Она понимала, что я имею в виду. Успех нашел меня, потому что я написал о собственном опыте. Нет, не так: я выставил свой опыт напоказ, обнажил его. Что еще мне придется обнажить?

Пэт покачала головой, взяла меня за руку, увела в ванную на первом этаже и закрыла дверь. Звуки музыки доносились сюда приглушенными, и я мог ее услышать.

— Форд Ньюкомб, ты идиот. Твоя мама использовала тебя как орудие наказания. Твой отец сидит в тюрьме. У тебя одиннадцать дядей, все они как один подлые и жалкие. В твоей жизни столько плохого, что хватит на тысячу книг.

— Да...— Улыбка расцветала на моем лице. Может, написать про дядю Саймона и семь его дочек? Или о доброй кузине Миранде, которая умерла молодой, но о ней никто не скорбел? Почему оплакивают только мерзавцев? Существуют ли книги об этом?

Пэт вывела меня из задумчивости: она расстегивала молнию у меня на брюках.

— Что ты собираешься делать? — улыбнулся я.

— Минет миллионеру.

— А-а...

Больше я ничего не успел сказать — мне осталось только закрыть глаза и отдаться на волю ее рук и губ.

Спустя какое-то время мы вышли из ванной, и я уже был готов к празднованию. Хватит тревог. Мне на ум пришло полдюжины историй из личного опыта, по которым можно было написать книги.

Отца Пэт мы нашли по соседству, в хозяйской спальне дома с бассейном. Он отплясывал так лихо, что я застыл на пороге разинув рот.

— Видел бы ты их с мамой! — прокричала мне в ухо Пэт, проскользнула под моей рукой и подошла к отцу.

Он остановился, обменялся с ней парой фраз, помахал мне рукой и продолжил танец. Пэт вернулась ко мне и улыбнулась:

— Мы впустую тратим время.

Так как часы показывали почти два ночи, это замечание казалось неуместным, но я кивнул и позволил Пэт вытащить меня из спальни. Мы спустились в гостиную соседей. Кухни всех трех домов были до отказа набиты официантами и поварами, которые поставляли во дворы и в столовые огромные подносы с едой. Мы с Пэт уже несколько дней питались как попало, поэтому теперь с удовольствием наверстали упущенное. Я приканчивал вторую тарелку, когда Пэт сказала, что хочет поздороваться кое с кем из гостей. Я кивнул и жестами объяснил ей, что буду весьма рад тихонько посидеть в уголке, попить и поесть.

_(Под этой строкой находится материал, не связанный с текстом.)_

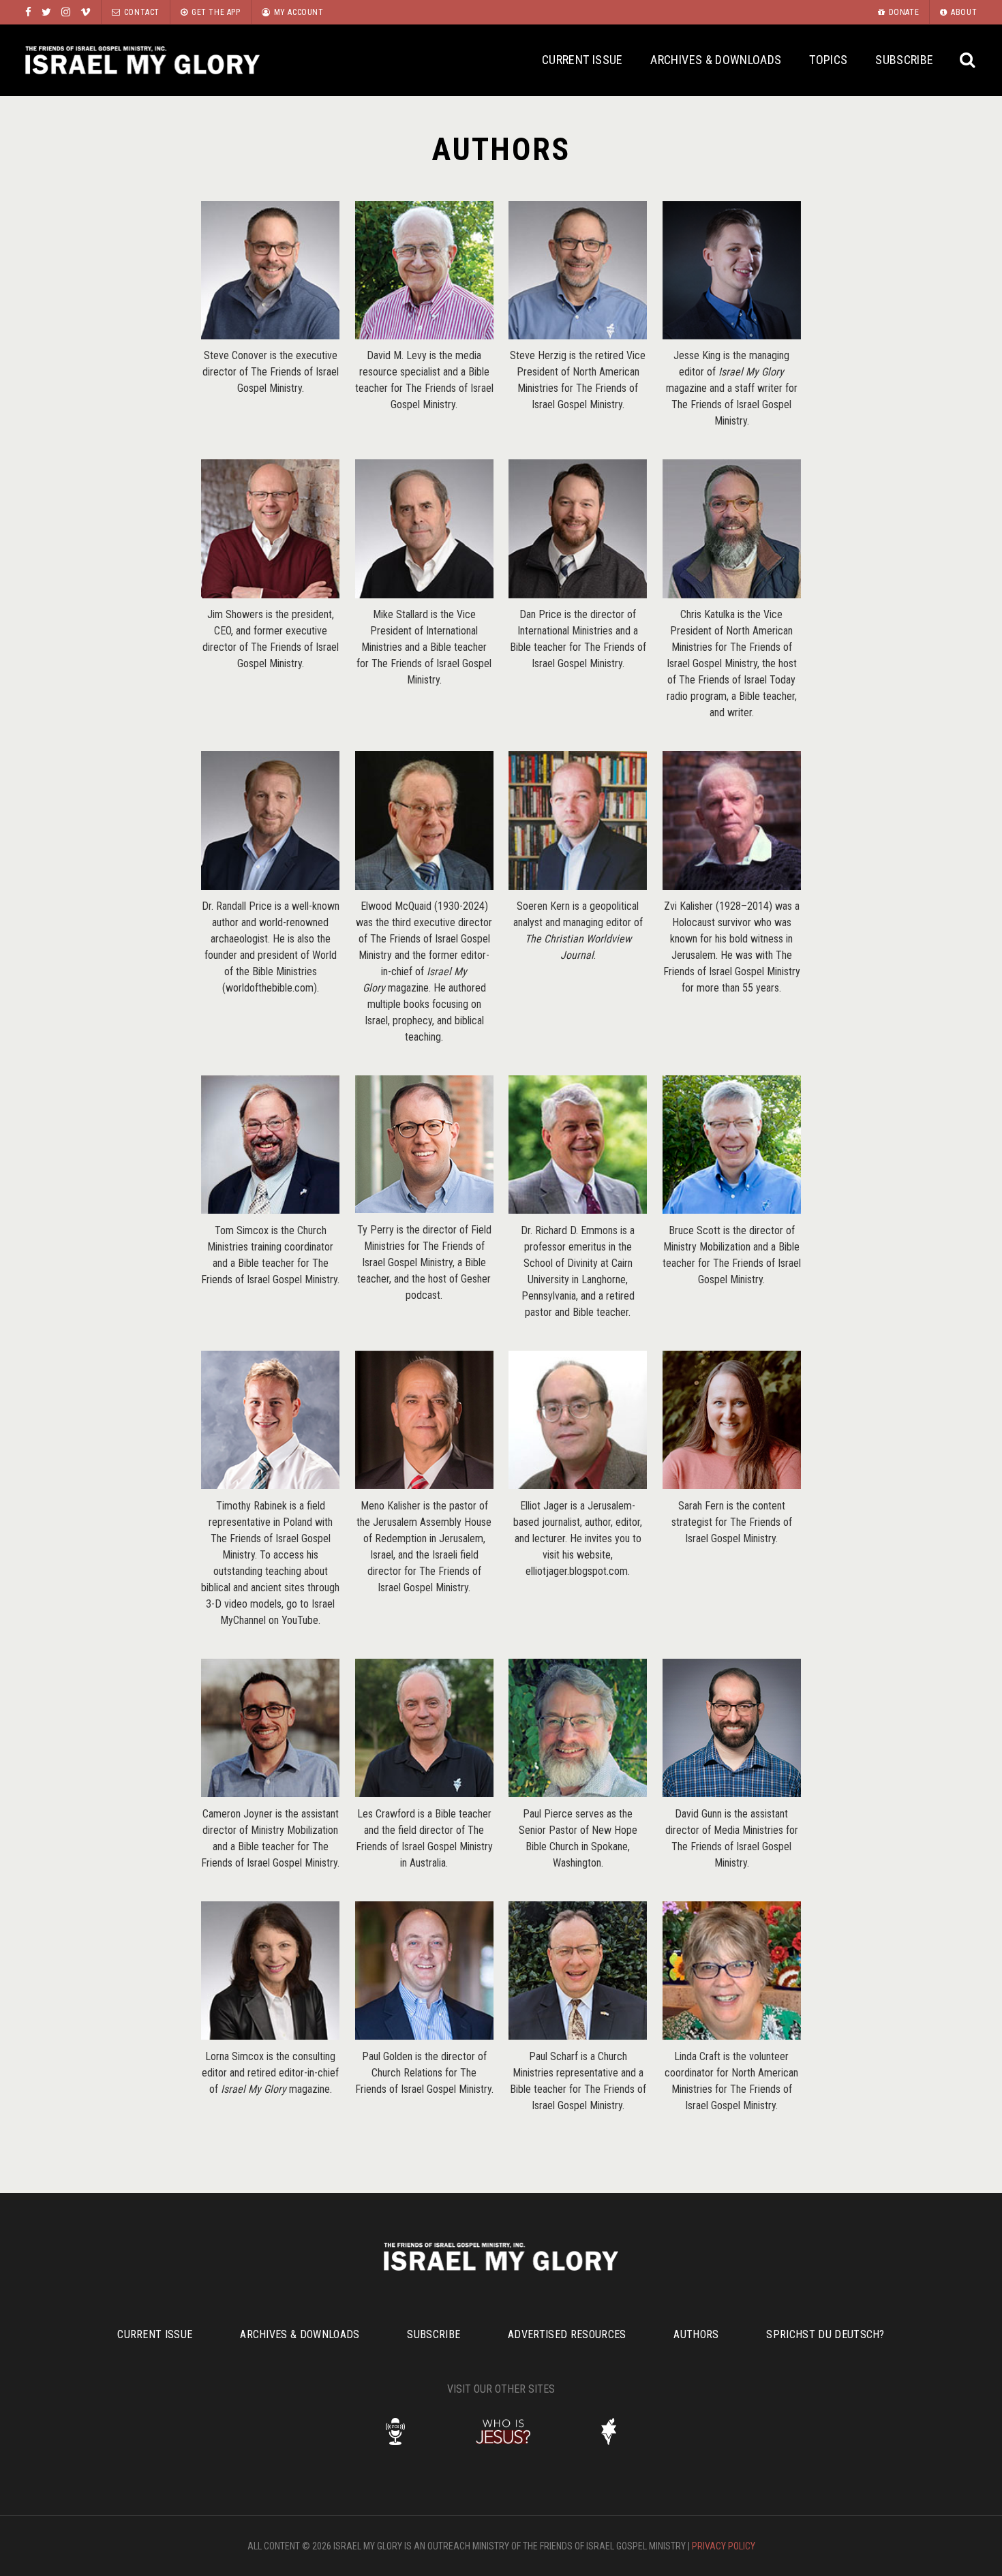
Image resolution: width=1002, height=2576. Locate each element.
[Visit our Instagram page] (65, 12)
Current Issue (582, 59)
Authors (695, 2334)
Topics (828, 59)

Едва ее юбка скрылась за углом, как я вскочил и в мгновение ока оказался наверху. Вечеринка в бассейне без купальников! Готов биться об заклад, на втором этаже есть комната для гостей, откуда видно бассейн. Наверняка с десяток прехорошеньких девчонок в первозданной наготе прыгают с трамплина и плещутся в прозрачной голубой воде...

— Любопытно, правда? — спросил голос за моей спиной. Я как раз влез на диван у окна и выглянул в большое окно, выходившее на бассейн.

В комнату вошел отец Пэт. Он закрыл за собой дверь, так что мы оказались в относительной тишине.

— Что любопытно? — спросил я.

— Какие нынче пошли подростки. Видишь юную красотку на трамплине? Это малышка Джейни Хьюз, ей всего четырнадцать.

Мои брови поползли вверх.

— Разве не ее я на прошлой неделе видел на трехколесном велосипеде?